Dank der umfangreichen Ausstattung und der flexiblen Einrichtung des Proxy konnte den Besucher*innen jedoch weit mehr geboten werden als nur die Reisen in bereits bekannte virtuelle Welten. So eröffnete es ebenfalls verschiedenste Möglichkeiten, auch in nahezu beliebige andere virtuelle und augmentierte Realitäten einzutauchen. Beispiele hierfür sind interaktive Erlebnisse wie das Schwimmen als Delfin in „How is the Water“ in Kooperation mit Cyan Planet und dem XR HUB Bavaria, die Erkundung der International Space Station in „Space Explorers“ von Felix & Paul Studios oder das Nachempfinden der bedrückenden Atmosphäre des Olympia-Attentats in „München 72“, präsentiert durch den Bayerischen Rundfunk.
Aber auch eigene Projekte konnten adäquat präsentiert und getestet werden. So beispielsweise die Ergebnisse der Digital Residencies, die im Rahmen des Dive In Projekts „Invite to Innovate“ ermöglicht wurden — darunter eine durch Merlin Stadler realisierte künstlerische Auseinandersetzung mit Exponaten des Museums rund um das Anthropozän am Ende der Welt und mit „Light in Darkness“ von Sophie Dixon eine künstlerische Neuinterpretation von astronomischen Geräten durch künstliche Intelligenz und kreative Wirkungsprozesse.

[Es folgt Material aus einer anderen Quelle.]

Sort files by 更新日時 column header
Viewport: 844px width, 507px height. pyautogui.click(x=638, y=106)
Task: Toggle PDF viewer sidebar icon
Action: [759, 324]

Darüber hinaus öffnete das Proxy außerhalb der regulären Öffnungszeiten auch Raum für andere Nutzungskonzepte und didaktische Ansätze, etwa für geplante VR-Schulungen für Einsatzkräfte der Feuerwehr oder einen Beitrag zum Metaverse, der durch Pro7 zusammen mit dem Team vor Ort aufgrund der verfügbaren Technik und Expertise umgesetzt wurde.
Die umfangreiche technische Ausstattung und gesammelte Expertise des Projekts dienten zudem als Plattform für geplante Universitätspraktika und Forschungsszenarien unter anderem in Zusammenarbeit mit der LMU München, beispielsweise in den Bereichen VR/AR-Anwendungsentwicklung und Wahrnehmungsforschung. Auch die museale Forschung war integraler Bestandteil des Projekts, sodass das Deutsche Museum selbst oder gemeinsam mit anderen Kultureinrichtungen neue Anwendungsszenarien digitaler Innovationstechnologien entwickeln, testen und evaluieren konnte, so z.B. Multi-User VR, Telepräsenz und der Einsatz brillenloser 3D Displays.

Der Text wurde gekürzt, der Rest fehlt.